A estratégia de preços agressiva da BYD, juntamente com os avanços na tecnologia por montadoras tradicionais, levou alguns analistas de Wall Street a reduzir suas previsões de longo prazo para a Tesla. “Na China, a Tesla não está mais ditando o ritmo. O ritmo está sendo ditado a ela”, diz Tu Le da consultoria Sino Auto Insights.
Musk ainda tem cartas na manga.
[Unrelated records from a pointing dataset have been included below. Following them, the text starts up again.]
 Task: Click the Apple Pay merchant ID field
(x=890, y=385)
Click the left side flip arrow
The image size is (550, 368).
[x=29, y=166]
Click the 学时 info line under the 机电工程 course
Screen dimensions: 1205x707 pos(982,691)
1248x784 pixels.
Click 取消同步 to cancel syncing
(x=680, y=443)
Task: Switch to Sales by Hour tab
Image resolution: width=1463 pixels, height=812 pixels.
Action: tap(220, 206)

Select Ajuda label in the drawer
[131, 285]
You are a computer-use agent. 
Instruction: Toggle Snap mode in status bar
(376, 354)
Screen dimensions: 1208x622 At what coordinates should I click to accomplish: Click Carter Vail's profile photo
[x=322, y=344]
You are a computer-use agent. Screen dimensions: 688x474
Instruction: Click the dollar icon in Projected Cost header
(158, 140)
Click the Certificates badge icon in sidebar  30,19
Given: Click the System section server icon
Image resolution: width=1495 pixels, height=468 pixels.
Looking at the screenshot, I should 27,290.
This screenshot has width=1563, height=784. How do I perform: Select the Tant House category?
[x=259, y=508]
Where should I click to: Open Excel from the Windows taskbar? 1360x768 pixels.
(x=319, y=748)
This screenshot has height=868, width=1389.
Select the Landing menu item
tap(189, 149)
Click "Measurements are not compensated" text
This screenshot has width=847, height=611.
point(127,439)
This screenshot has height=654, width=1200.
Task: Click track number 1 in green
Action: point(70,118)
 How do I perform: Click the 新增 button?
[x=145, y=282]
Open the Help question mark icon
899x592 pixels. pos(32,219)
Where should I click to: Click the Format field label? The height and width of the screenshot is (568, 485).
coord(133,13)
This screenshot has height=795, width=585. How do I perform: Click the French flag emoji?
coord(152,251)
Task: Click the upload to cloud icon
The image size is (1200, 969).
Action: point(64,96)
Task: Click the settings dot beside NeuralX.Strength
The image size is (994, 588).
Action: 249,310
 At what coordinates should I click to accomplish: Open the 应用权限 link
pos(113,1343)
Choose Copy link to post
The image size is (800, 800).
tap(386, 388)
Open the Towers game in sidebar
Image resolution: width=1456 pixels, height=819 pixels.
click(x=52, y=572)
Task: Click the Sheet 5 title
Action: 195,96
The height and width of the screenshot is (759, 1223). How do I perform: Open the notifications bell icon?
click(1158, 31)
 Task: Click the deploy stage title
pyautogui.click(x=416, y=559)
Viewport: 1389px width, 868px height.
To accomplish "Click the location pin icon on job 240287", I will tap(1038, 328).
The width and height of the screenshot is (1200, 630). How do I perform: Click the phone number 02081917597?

O enorme foguete Starship da SpaceX, ainda em testes, poderia mais uma vez transformar o negócio de satélites ao entregar constelações muito maiores do que o Falcon 9, o atual cavalo de guerra da empresa.
A Tesla está esperando por um avanço em robôs humanoides em conjunto com a xAI, a empresa de inteligência artificial de Musk, que por si só se tornou uma parte valiosa de seu império. Diz-se que está arrecadando US$ 10 bilhões (R$ 56,9 bi) a uma avaliação de US$ 75 bilhões (R$ 427,4 bi).
Até mesmo o X, ex-Twitter, parece ter recuperado grande parte do valor que Musk perdeu quando o comprou em 2022, talvez graças à sua participação na xAI. O site de mídia social teria acabado de receber um investimento a um valor empresarial de aproximadamente US$ 44 bilhões (R$ 250,7 bi) —o preço que Musk pagou por ele.
Em 20 de março, Musk realizou uma reunião improvisada para motivar a equipe da Tesla. Ele declarou que os robotáxis em breve estariam saindo das linhas de produção da empresa, com cada um montado em “menos de cinco segundos”, e que 50 mil robôs humanoides seriam fabricados no próximo ano.
A crença de que Musk pode alcançar tais metas ambiciosas é o que impulsionou os valores de suas empresas a alturas estratosféricas. Ele pode sentir que seu sucesso até agora lhe dá o direito a uma estadia temporária no governo, especialmente se ele puder eliminar algumas das regulamentações que restringem suas ambições. Mas seus concorrentes não desperdiçarão a oportunidade.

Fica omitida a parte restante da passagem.